Dr Anna Dempster

Dr Anna Dempster

BA MA MPhil PhD

Anna M Dempster is a Fellow at Wolfson College. Her career spans both leading academic and cultural institutions, where her research interests in risk and uncertainty, trust and transparency and the creative process have been tried and tested in both theory and in practice.

Dr Anna Dempster

Anna is a Fellow at Wolfson College and sits on the Fine Arts Committee, informing the College’s programme of exhibitions, events and acquisitions. She has regularly curated exhibitions for the College, including both notable solo shows of leading contemporary artists and innovative group exhibitions. She is a member of the College Development Committee and was elected onto College Council in 2019. She is currently working on a book on the cultural history of Memento Mori and Vanitas and their re-interpretation by leading contemporary artists.  

She was previously Head of Academic Programmes at the Royal Academy of Arts, London where she developed and led a new and innovative portfolio of educational programmes, including public, private, and professional, short as well as long Courses and Classes, symposia, conferences and workshops – in subjects ranging from art practice (traditional and digital media), cultural and art history, as well as art business and management - with a sustained focus on the role of artists.
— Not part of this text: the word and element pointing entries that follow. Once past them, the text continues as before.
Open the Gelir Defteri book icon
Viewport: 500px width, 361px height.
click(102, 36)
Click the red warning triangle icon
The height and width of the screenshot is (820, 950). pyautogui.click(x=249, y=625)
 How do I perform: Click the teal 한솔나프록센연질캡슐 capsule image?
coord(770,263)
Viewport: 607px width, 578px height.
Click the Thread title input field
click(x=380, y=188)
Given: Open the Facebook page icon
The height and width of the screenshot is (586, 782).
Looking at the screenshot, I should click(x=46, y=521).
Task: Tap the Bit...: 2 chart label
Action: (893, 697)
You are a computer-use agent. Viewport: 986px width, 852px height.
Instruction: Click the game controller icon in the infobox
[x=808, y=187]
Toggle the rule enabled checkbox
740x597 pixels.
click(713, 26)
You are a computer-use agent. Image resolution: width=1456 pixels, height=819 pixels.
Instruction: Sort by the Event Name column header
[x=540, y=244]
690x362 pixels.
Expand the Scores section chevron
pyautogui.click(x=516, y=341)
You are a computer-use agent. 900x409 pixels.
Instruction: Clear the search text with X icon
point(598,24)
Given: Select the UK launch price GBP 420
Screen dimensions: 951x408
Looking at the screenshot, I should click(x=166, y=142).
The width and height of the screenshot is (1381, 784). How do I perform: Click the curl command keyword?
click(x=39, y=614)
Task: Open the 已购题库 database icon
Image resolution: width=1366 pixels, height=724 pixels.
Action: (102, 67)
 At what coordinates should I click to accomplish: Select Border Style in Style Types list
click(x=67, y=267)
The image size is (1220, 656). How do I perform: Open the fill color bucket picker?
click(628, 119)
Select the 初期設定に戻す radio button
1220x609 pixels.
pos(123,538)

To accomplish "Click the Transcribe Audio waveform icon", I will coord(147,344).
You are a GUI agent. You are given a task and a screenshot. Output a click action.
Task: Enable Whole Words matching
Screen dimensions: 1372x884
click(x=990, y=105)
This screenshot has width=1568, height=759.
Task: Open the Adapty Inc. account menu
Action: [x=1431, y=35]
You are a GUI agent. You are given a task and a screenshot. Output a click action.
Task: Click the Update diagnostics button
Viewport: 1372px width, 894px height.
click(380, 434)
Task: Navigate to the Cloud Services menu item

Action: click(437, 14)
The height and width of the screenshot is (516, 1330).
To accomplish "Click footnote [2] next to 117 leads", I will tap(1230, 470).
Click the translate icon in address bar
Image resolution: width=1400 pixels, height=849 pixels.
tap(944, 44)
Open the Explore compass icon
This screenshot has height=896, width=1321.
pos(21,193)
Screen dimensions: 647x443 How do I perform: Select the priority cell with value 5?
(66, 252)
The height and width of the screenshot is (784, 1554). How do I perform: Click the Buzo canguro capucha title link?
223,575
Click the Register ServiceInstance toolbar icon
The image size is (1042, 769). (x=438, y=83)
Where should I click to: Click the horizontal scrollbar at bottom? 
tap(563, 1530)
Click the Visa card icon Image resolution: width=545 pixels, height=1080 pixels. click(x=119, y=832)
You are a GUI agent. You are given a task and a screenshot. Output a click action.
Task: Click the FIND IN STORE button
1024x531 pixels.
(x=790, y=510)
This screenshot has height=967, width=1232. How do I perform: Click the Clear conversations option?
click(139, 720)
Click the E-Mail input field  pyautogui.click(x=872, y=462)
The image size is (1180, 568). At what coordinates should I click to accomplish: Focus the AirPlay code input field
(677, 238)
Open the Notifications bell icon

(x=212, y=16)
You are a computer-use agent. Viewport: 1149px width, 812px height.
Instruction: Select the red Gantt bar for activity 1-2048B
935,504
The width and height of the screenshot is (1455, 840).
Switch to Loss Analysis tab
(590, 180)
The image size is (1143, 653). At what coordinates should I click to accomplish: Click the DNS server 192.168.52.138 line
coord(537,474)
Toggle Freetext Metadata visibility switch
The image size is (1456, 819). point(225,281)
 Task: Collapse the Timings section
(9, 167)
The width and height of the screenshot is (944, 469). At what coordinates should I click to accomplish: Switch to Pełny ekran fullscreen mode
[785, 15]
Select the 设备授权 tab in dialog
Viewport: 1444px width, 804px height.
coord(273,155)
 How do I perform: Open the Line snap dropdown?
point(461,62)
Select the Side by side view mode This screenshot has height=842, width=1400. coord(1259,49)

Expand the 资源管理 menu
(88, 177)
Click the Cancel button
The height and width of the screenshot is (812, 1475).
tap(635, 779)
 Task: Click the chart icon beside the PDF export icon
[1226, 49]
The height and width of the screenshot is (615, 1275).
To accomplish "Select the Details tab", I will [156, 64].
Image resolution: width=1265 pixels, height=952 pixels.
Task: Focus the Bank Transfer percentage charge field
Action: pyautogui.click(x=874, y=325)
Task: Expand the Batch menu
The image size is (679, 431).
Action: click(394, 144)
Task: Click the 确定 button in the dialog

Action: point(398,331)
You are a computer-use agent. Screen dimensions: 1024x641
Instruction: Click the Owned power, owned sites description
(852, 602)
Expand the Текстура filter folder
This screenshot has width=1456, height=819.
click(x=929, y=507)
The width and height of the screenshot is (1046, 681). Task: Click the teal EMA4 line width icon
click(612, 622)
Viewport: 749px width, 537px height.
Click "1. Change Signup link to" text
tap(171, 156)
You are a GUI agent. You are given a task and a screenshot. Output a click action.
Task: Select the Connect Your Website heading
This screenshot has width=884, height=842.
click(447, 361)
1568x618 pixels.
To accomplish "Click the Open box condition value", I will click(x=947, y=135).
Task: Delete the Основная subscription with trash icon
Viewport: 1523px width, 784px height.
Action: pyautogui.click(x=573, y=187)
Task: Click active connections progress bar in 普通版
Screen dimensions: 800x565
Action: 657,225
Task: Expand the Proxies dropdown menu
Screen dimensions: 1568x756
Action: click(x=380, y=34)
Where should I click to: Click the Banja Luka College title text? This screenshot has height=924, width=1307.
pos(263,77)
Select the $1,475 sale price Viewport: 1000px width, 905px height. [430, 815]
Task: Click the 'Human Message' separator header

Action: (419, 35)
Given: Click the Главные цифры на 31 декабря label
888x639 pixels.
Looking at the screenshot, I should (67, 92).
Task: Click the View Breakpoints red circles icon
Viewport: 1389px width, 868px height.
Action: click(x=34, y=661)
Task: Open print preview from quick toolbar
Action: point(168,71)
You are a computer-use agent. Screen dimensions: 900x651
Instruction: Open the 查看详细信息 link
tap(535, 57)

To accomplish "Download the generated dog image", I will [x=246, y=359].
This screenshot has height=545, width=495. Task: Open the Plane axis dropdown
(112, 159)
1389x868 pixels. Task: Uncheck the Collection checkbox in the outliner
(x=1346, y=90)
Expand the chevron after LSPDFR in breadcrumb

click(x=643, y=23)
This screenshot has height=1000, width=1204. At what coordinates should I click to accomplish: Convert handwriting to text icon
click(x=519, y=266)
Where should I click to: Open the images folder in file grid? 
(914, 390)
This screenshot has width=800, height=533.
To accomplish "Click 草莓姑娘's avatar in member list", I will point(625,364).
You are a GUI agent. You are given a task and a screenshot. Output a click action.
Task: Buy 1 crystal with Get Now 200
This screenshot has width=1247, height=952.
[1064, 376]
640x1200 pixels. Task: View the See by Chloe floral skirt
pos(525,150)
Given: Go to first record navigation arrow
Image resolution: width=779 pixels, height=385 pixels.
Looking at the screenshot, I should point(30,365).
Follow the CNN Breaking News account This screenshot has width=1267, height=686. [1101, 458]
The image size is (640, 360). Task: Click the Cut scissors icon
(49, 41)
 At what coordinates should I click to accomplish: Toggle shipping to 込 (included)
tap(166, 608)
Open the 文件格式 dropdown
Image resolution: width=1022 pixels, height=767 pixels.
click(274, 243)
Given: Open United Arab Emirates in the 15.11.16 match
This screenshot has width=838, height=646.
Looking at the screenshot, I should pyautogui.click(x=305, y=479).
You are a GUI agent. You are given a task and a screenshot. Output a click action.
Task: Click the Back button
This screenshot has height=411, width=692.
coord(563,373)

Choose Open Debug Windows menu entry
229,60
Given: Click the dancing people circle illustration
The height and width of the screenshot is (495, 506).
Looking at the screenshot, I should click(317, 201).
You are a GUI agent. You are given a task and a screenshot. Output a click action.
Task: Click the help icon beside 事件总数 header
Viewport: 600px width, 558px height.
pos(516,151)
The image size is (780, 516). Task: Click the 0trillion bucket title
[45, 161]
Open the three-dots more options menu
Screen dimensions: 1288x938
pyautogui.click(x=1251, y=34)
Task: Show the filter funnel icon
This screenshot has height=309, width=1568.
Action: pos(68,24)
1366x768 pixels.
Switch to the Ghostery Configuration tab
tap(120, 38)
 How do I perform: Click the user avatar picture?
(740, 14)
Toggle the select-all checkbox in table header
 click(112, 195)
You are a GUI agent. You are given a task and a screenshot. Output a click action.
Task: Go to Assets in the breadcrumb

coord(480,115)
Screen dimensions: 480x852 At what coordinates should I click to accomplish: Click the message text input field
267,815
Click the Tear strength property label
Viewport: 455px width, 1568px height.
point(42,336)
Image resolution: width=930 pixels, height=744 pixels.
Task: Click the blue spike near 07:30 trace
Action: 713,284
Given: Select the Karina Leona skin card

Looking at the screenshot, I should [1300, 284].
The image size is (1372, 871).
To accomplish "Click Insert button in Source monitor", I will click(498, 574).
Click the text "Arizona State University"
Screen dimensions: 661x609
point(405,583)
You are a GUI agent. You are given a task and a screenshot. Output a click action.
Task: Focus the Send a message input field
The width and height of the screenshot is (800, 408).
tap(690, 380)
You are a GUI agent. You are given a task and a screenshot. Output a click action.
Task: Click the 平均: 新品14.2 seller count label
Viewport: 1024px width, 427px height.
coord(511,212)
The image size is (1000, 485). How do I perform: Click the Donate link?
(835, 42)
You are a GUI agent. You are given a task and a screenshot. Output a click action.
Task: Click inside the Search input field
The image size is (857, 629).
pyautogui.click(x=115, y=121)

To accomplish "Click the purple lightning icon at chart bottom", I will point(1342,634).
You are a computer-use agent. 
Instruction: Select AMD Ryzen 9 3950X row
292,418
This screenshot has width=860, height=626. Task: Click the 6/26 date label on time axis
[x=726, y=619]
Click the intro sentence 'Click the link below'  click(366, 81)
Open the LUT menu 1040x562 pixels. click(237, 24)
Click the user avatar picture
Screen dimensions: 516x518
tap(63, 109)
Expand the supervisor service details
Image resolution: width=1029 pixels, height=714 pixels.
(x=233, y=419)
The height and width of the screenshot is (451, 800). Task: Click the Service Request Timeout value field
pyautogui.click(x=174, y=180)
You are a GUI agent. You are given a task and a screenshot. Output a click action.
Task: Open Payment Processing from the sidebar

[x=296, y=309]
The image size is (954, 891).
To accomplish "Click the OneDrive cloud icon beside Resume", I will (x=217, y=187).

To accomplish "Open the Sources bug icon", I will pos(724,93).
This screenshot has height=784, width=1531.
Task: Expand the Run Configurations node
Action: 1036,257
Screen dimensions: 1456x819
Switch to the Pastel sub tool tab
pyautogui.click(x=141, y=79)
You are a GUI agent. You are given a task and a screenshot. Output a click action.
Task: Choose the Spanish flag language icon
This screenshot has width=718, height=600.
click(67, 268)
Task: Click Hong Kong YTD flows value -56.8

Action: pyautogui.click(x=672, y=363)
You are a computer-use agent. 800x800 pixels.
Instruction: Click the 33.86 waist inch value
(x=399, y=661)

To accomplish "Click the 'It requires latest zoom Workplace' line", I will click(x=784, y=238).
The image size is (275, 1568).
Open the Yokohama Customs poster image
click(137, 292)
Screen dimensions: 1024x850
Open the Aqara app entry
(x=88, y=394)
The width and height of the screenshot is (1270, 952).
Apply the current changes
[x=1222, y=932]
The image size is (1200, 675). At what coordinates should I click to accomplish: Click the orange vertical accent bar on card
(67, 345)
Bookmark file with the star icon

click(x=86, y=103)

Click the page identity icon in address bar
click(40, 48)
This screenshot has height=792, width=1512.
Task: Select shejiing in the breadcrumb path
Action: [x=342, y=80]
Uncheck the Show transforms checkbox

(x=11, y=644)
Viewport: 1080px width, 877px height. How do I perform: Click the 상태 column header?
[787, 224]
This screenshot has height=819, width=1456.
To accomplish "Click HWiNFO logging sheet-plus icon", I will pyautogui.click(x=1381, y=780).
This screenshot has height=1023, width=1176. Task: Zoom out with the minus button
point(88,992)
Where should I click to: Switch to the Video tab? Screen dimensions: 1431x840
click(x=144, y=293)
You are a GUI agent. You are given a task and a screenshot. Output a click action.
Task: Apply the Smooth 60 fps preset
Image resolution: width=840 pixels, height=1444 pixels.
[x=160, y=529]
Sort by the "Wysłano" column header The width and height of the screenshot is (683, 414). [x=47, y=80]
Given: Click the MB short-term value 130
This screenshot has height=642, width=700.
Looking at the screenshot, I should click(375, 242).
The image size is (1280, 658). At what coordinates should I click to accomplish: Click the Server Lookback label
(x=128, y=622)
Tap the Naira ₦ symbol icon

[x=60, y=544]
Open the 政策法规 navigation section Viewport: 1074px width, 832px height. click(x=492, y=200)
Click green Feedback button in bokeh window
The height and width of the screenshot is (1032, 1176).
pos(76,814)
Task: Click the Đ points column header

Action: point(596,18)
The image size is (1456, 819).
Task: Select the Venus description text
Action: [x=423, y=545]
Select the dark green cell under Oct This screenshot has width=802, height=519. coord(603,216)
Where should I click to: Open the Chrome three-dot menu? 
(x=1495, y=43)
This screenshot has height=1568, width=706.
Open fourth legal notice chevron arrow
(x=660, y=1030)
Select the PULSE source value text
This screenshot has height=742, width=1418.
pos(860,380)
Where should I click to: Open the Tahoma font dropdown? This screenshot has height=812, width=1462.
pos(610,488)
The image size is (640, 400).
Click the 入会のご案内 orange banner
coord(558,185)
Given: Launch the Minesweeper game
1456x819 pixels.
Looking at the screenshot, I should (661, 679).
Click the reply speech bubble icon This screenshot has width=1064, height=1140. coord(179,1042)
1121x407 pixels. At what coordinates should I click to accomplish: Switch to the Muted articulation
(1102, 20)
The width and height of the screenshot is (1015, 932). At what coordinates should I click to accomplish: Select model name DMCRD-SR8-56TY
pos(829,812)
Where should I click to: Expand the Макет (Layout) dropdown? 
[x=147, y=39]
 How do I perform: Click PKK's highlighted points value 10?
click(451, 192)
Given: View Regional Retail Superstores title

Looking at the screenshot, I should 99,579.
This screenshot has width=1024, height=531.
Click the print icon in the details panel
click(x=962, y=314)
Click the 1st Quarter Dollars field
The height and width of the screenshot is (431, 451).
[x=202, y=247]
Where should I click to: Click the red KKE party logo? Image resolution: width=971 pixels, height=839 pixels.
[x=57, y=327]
She was responsible for a range of national and international partnerships including with leading museums, galleries and universities enabling institutional, academic and scholarly engagement, commercial enterprise as well as research - both linked with RA exhibitions and beyond them. In 2018, she became the Founding Programme Director of the Executive Master’s in Cultural Leadership, initiating a partnership with Maastricht University and successfully launching the RA’s first accredited Master’s Degree, to coincide with its 250th anniversary year in 2018.

Prior to joining the RA, Anna was Associate Professor at Sotheby’s Institute of Art, responsible for the Art Business, Finance and Management Unit on the flagship MA in Art Business where she taught strategy, innovation, entrepreneurship and research methods and other business subjects, all specially tailored for the art world. Before that, she was Director of Research at the Creative Industries Observatory, University of the Arts London, where with a major HEFCE grant, she oversaw and co-ordinated the analytical activities of a team of researchers tasked with evaluating the social, cultural and economic impact of the Creative Industries in London and collaborating with HE consortium partners in London as well as lead partners in India and China. 

She was Founding Director of the MSc/MA in Creative Industries at Birkbeck College, University of London where she taught and supervised on the BA, MA and PhD programmes. She has experience of teaching and research in leading academic institutions including the University of Cambridge, London Business School, Rotterdam School of Management and Maastricht University and she regularly consults for industry and policy-makers.

Anna holds a BA / MA Hons and MPhil degrees in History from the University of Cambridge – with a specialisation in Cultural History – and a PhD in Management Studies, specialising in Strategy, from the Cambridge Judge Business School. Her PhD on The Strategic Use of Announcement Options, which straddles strategy and finance, was supported by the coveted Lloyds Tercentenary Foundation Business Scholarship and won the Emerald/EFMD Outstanding Doctoral Research Award.

Since her PhD, Anna has been fascinated by Risk and Uncertainty – its definitions, impact, role and management - including in the creative process. She is interested in conditions of extreme uncertainty which characterise industries in times of turbulent change – including finance, hi-tech and the arts. She has written and lectured widely on the relationship between risk and creativity. Her book, Risk and Uncertainty in the Art World (2014) was the first complete overview of risk in the art market and remains a core text in Art Business. It was translated into Mandarin and re-published by Tsinghua University Press in 2018. She publishes in scholarly journals as well as leading industry publications, and her contributions have been reviewed by the national and international press.

A second strand of research focusses on Trust and Transparency. In 2013 she organised a seminal interdisciplinary conference The International Art Industry Forum on Trust and Transparency, and this conference, subsequent symposia at the Royal Academy, meetings and publications, have critically informed the ongoing debate on regulation, trust and transparency in both the commercial and public art world, including effects on public perception, access and engagement. She has academic research and professional interests in the wider field of art business, including issues of valuation, authentication, art market economics, and international trade. 

Anna speaks fluent Russian and regularly works with contemporary Russian art and artists and served on the Broad of Trustees for the UK Charity, Russian Arts Help. Anna has curated over 25 exhibitions of contemporary art and in 2010 founded the not-for-profit ArtSpace5-7, specifically to explore ideas central in both arts and sciences and the connections between them. At Wolfson College, she has curated a number of exhibitions including; The Geometry of Light (2015); Dualities: Christopher Le Brun (2018); Waste to Art (2020); Home, Taken (2021) and Kill or Cure (2022). 

Currently, she has returned to her academic roots and is working on a book on the cultural history of Memento Mori and Vanitas – investigating artistic reflections on the transience of life and its expressions in material culture – as well as the re-interpretation and treatment of this genre by leading contemporary artists.